Selected extract:
______
Hi,

Quoting Dima Kogan (2023-05-30 20:48:59)
> Johannes Schauer Marin Rodrigues <[email protected]> writes:
> > ah I see our main difference might be that I run mmdebstrap mostly
> > from other scripts whereas you are running it interactively and thus
> > you want a shell if something goes wrong.
> I usually run it from scripts too. But if something goes wrong, I re-run
> it manually, and having an easy way to get a shell at the failing point
> would be nice.

let me tell you about another trick. Instead of running

--customize-hook='chroot "$1" i-might-fail || chroot "$1" bash'

you can also run:

--chrooted-customize-hook='i-might-fail || bash'

In contrast to the --X-hook options, the --chrooted-X-hook options run their
arguments inside the chroot and thus save you quite a bit of typing. The
--chrooted-X-hook options do a bit more than that but those things are not
relevant here. The options are currently undocumented but I think I'll make
them official with the next release.

> > Oh, so you want the interactive shell on other things than failing hooks? 
> > You
> > also want that shell when any command run by mmdebstrap failed?
> 
> Yessir. A shell where the failure is quickly reproduced makes fixing
> problems MUCH faster. That's what sbuild does, and I've used this
> countless times.

There is a big difference between the commands run by sbuild and the commands
run by mmdebstrap. In sbuild, when your package fails, you start a shell inside
your build chroot, cd into the right directory and run dpkg-buildpackage. The
commands run by mmdebstrap are far from that trivial to reproduce. I've yet
to see a good use-case for dropping to an interactive shell for *and* failed
command (not just hooks).

To give you an idea of why it's really far from simple to just re-run a command
run by mmdebstrap have a look at this:

https://sources.debian.org/src/mmdebstrap/1.3.5-7/mmdebstrap/#L486

If any of that fails, what good is an interactive shell going to do?

> > The commands should be printed if you increase verbosity with --verbose or 
> > even
> > with --debug. If the command is not printed, then that is a bug that I will
> > fix.
______
Records provided:
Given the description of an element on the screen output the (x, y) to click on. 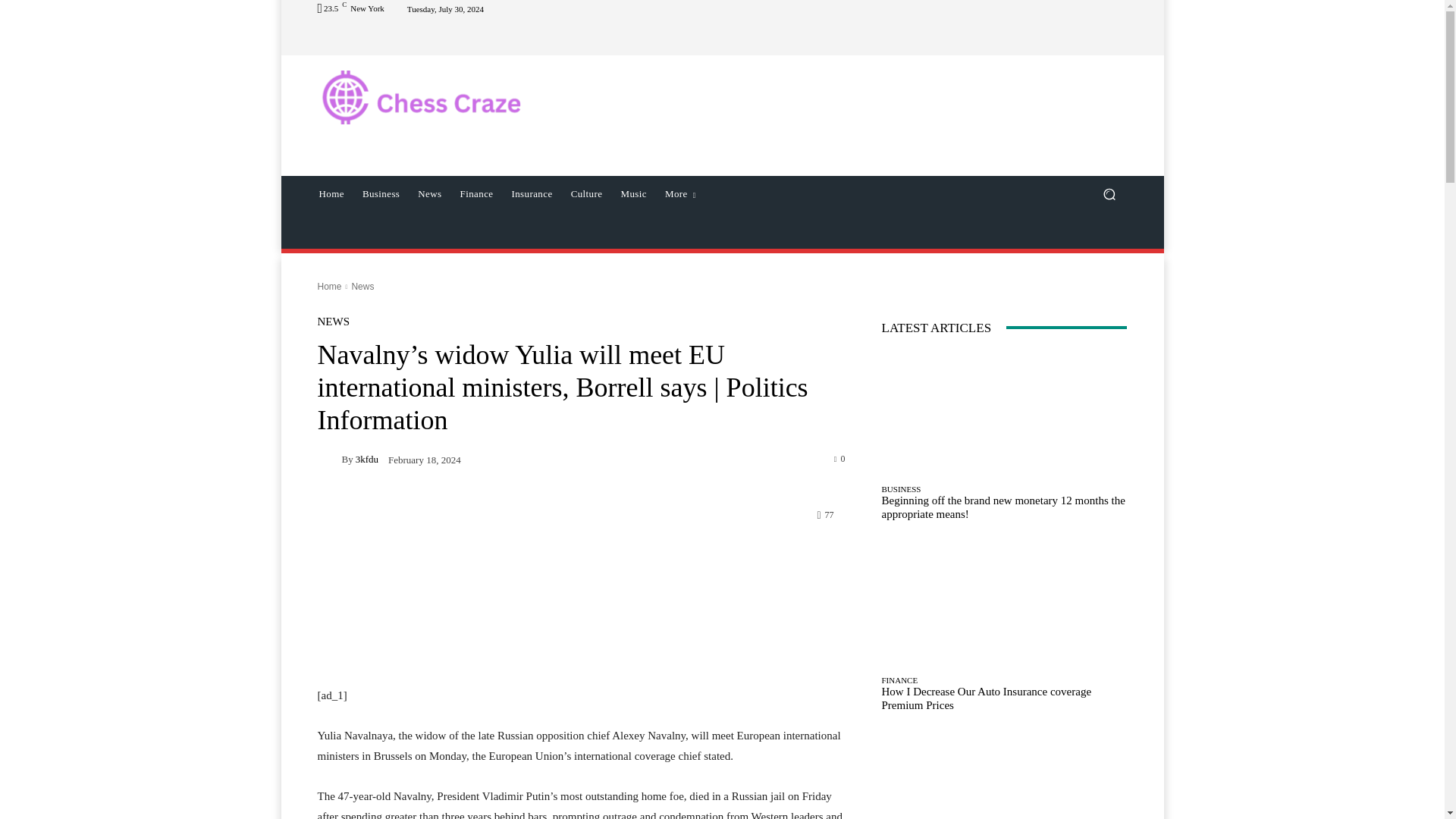
Business (381, 194)
More (680, 194)
News (362, 286)
News (429, 194)
Home (330, 194)
Finance (476, 194)
3kfdu (328, 458)
Home (328, 286)
Music (633, 194)
NEWS (333, 321)
View all posts in News (362, 286)
Insurance (531, 194)
Culture (586, 194)
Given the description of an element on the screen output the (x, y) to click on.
______
Given request A: In the mmdebstrap email, when does the writer plan to make the --chrooted-X-hook options official?
Given request B: Reproduce the passage of the mmdebstrap email between "In contrast to" and "the next release.", inclusive.

Correct response A: With the next release.

Correct response B:
In contrast to the --X-hook options, the --chrooted-X-hook options run their
arguments inside the chroot and thus save you quite a bit of typing. The
--chrooted-X-hook options do a bit more than that but those things are not
relevant here. The options are currently undocumented but I think I'll make
them official with the next release.